● **Metin**
Evet, aşkta suçlu yoktu. Geçen bir yıllık molada tüm hesaplar kapandı. Geçmişte inşaatta yaşananlardan ders alarak bu sefer hatasız devam etme zamanı. Biraz İso’nun dediği gibi acele etmeden ve temkinli durarak ama geri çekilmeden hiçbir zaman. Sonuçta ikna edilmesi gereken genç kız her ne kadar kaplan gibi görünse de aslında korkak bir kedi. Gündüzleri maskesiyle dolaşırken geceleri hiç kimselere anlatamadığını “Kimseye söyleyemiyorum ama içimden gidiyor. Kalbim göğsümü dağıtıp gidecek. Sanki çok acıkmışsın bağırıyorsun ama kimse duymuyormuş gibi. Anlıyorsun değil mi? Kral döndü halacım. Ve ben bir şekilde yakalandım. Beynimi okuyor sanki anlayamıyorum. İçimin ona aktığını anlıyor sanki. ‘Teslim ol’ diyor. Beni sevdiğini kabul et. Bu direnişe daha ne kadar dayanabilirim bilmiyorum. Aklımla kalbimdeki bağ sanki pamuk ipliği. Sen de olmasan kime anlatacağım bu kalbin sesini.” sözleriyle yeğenini anlatacak kadar kırılgan. Ayrıca da aslında bu inşaata gözü kapalı başlayacak kadar istekli. Çünkü eski değerlidir. O değerli şeye sahipsen de, onun bırakıp gitmesine izin vermek de karşındaki savaş verirken sadece sümsüklük olur. Sen çok yaşa Koray Sargın. Ne de güzel anlattın “Edilgen ve korkak! Ben olsam magazini birbirine katmıştım. Yapamadığın için eziliyorsun. Oyunun kurallarını sen belirleyeceksin! Gencim güzelim, doğal kızılım, incecik belim var, bir gram yağım yok, ‘çekilin yoldan ben geliyorum’ diyeceksin. Ne dert kalıyor, ne de tasa. Derdin kendisi sen oluyorsun.” isyanıyla içinde bulunduğumuz ruh halini. Ancak sıfırdan aynı inşaatı kendini kurallarında başlatırken, bazı şeyleri unutmamak gerekir. Yeniden doğarken eskinin pırıltısı kalmalı: “Hem biz olmalıyız, hem de yeni... Daha tutkulu, daha ateşli. İçimizdeki hayvanı serbest bırakalım, kendimizi yeniden keşfedelim.”

● **Alıştırma Seti**
1. Metinde Koray Sargın'dan aktarılan sözlerde, söylenmesi önerilen "Gencim güzelim" ile başlayan cümlede kişinin kendisine yakıştırdığı özellikleri sıralayın.
2. Metne göre kaplan gibi görünen genç kız aslında nedir?

[Veri girdileri]

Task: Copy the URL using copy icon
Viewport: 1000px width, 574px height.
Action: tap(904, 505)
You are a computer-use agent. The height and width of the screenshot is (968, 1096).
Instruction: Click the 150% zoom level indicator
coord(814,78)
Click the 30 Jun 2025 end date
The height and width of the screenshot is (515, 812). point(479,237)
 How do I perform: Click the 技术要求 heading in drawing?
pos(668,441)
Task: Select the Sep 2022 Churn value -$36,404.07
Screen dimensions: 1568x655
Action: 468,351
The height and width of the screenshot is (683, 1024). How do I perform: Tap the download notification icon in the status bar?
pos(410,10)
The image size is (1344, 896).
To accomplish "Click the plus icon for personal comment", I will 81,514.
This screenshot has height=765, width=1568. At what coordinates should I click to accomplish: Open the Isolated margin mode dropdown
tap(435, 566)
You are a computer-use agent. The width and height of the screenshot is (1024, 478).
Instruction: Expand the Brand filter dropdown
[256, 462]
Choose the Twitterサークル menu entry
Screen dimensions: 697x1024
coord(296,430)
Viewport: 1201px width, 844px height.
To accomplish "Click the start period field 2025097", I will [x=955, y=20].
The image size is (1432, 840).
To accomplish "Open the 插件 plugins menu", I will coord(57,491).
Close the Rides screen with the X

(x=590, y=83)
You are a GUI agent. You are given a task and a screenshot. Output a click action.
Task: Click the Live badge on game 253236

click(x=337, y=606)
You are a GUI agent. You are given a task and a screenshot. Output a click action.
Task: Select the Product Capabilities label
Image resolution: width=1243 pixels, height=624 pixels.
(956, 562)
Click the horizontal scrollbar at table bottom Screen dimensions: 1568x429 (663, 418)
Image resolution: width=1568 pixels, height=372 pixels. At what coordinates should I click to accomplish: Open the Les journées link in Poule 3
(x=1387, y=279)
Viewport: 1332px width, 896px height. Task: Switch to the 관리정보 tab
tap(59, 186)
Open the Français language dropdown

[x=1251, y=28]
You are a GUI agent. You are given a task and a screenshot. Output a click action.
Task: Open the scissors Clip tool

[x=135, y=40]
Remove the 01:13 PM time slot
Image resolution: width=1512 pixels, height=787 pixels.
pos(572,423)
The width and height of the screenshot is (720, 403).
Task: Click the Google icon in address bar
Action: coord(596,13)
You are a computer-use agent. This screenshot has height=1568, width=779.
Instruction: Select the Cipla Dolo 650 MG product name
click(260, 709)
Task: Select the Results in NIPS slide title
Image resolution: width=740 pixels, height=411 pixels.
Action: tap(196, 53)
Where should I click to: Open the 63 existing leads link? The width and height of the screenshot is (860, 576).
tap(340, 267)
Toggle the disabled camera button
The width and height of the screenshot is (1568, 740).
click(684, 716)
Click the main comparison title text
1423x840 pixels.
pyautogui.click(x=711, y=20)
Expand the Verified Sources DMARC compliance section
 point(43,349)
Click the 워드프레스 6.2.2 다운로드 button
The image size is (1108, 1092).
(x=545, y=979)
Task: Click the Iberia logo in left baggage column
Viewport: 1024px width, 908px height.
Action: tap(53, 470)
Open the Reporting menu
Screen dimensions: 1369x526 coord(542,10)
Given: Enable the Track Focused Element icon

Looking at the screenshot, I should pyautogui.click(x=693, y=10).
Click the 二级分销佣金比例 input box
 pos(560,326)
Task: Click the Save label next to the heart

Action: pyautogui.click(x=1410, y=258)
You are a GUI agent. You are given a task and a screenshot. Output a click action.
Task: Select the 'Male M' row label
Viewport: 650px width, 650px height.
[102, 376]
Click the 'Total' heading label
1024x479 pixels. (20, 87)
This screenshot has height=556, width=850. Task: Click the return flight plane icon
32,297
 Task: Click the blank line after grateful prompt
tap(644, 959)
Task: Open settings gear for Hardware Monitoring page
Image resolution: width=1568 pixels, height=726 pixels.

● **Görev Çözümleri**
1.
- Genç
- Güzel
- Doğal kızıl
- İncecik belli
- Bir gram yağı yok

2. Korkak bir kedidir.